IBTS is responsible for the collection, testing, processing and distribution of blood components and blood products to over seventy hospitals in Ireland. For more information, please visit https://www.giveblood.ie/

What are the objectives of the collaboration?

The objectives of the collaboration are:

  • To measure the age- and sex-specific prevalence of antibodies (overall and due to infection, vaccination and/or infection) to SARS-CoV-2, the virus that causes COVID-19 in residual, or left-over, blood samples from blood donors aged 20+ years in Ireland
  • To measure quantitative antibody levels due to infection or vaccination by age group and sex
  • To monitor trends in the presence of antibodies, and to identify any reductions that might indicate waning immunity
  • To use the data to inform public health interventions, including COVID-19 modelling and vaccination strategies

How is the surveillance carried out?

Blood samples are collected every fortnight from three IBTS fixed site blood donation clinics, two in Dublin and one in Cork. The target sample size per collection period is 500. Only one specimen per person per collection period is used.

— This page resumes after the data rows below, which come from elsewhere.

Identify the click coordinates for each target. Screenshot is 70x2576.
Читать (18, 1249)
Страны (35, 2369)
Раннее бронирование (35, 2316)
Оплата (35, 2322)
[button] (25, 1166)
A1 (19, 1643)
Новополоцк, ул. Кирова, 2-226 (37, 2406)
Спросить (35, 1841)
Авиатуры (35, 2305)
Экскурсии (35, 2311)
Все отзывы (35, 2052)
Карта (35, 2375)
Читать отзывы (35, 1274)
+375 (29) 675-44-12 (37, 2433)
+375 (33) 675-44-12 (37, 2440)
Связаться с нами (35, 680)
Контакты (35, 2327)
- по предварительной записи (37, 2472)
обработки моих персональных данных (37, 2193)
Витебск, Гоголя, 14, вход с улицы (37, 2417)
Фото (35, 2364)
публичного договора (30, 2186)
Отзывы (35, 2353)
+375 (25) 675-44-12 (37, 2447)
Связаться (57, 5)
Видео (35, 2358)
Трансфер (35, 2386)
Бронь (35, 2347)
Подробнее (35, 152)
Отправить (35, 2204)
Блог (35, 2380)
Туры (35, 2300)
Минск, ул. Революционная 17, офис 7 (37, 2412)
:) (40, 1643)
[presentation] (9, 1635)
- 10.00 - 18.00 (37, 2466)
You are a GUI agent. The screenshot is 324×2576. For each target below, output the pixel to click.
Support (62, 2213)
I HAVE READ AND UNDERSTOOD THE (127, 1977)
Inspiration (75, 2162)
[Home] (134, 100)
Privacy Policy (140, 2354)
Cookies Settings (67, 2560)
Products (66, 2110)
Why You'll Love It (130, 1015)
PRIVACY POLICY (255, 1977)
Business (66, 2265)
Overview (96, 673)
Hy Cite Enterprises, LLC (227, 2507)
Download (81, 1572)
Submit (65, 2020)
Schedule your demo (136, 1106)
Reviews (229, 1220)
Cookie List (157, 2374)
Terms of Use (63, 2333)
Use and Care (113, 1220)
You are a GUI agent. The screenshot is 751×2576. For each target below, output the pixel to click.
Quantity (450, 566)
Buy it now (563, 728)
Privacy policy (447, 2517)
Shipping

The samples are then sent to the IBTS National Donor Screening Laboratory (NDSL) and the Central Pathology Laboratory (CPL) in St. James’s Hospital for COVID-19 antibodies screening. Samples are stored for the time period necessary to complete testing and then discarded as per IBTS protocol. The following data is the only information collected for each sample:

  • Unlinked unique ID number
  • Date of sample collection
  • Age in years (at time of donation)
  • Sex
  • Location of donation collection clinic
  • Results of antibody testing

It is not possible to link any sample used for serosurveillance to any information that may identify someone.

The data is then analysed by the HPSC SEU team, in collaboration with IBTS, in relation to the objectives set out above.


The HPSC SEU use the analysed data to produce publicly available surveillance reports. The data are also available on the Seroepidemiology of COVID-19 Data Hub. To view the HPSC Seroepidemiology of COVID-19 Data Hub, please visit https://seroepi-hpscireland.hub.arcgis.com/

All data within the reports and dashboard is aggregated and anonymised. No data is personally identifiable. The limitations of estimating seroprevalence based on specimens collected from blood donors are clearly stated.